Principles of flux and concentration sensing in metabolic regulation

Abstract

To efficiently regulate metabolism, cells must continuously monitor and respond to their metabolic state. Cells are generally thought to achieve this monitoring by sensing metabolite concentrations. However, many cellular responses do not correlate with metabolite concentrations but with the fluxes through metabolic pathways. The mechanisms with which cells sense these metabolic fluxes have largely remained unclear. In chapter 2 of this thesis, we report that one of the most–studied eukaryotic nutrient sensing pathways, galactose-responsive (GAL) signaling of Saccharomyces cerevisiae, is regulated by galactose flux and that this flux sensing is achieved by a simple mechanism: The enzyme that catabolizes galactose has a signaling activity that is coupled to its catalytic activity, resulting in the proportionality of signaling and flux. This flux sensing has the critical physiological role of maintaining GAL signaling when cells catabolize galactose. Additionally, the GAL pathway is regulated by the intracellular galactose concentration which is sensed by a dedicated sensor protein.
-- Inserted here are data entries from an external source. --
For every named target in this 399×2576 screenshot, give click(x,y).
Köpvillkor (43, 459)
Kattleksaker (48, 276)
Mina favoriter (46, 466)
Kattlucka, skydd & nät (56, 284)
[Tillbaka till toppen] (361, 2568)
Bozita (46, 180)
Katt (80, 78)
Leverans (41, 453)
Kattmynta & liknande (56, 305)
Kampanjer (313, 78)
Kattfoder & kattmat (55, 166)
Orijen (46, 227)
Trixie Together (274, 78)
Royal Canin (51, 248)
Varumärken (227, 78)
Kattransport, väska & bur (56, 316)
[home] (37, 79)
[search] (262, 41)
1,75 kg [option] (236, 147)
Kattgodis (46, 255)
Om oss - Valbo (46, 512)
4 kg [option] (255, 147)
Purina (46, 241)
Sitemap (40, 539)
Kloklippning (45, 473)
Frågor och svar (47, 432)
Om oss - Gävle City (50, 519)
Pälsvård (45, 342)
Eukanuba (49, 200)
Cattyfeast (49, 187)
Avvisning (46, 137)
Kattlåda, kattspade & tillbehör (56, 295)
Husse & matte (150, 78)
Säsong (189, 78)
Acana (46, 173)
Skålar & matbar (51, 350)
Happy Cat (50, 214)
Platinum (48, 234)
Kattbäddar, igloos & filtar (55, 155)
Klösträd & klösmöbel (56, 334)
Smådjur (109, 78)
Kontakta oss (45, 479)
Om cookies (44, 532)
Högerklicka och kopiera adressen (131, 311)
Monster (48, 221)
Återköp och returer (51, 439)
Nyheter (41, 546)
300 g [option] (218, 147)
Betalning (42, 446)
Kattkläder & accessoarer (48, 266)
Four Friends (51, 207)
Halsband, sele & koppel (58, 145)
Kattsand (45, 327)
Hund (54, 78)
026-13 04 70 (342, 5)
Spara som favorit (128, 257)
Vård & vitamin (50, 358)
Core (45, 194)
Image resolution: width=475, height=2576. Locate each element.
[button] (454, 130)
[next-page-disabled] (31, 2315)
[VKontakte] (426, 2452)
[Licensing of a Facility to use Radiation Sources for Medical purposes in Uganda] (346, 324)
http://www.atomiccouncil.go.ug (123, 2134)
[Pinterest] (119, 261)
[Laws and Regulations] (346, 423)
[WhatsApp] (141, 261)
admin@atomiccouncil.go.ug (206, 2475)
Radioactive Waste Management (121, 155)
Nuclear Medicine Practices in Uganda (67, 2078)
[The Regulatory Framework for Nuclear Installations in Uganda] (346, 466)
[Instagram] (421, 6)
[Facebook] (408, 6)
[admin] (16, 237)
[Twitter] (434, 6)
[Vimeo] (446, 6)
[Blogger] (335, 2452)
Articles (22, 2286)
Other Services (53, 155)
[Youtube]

This concentration sensing has the separate physiological role of activating GAL signaling when cells first encounter galactose. In chapter 3 of this thesis, we show that concentration sensing is tuned by cellular and evolutionary history, determining whether all or only some cells of a population respond to galactose. Overall, flux and concentration sensing underlie distinct regulatory behaviors in the GAL pathway and their combination could be a recurrent motif of metabolic regulation.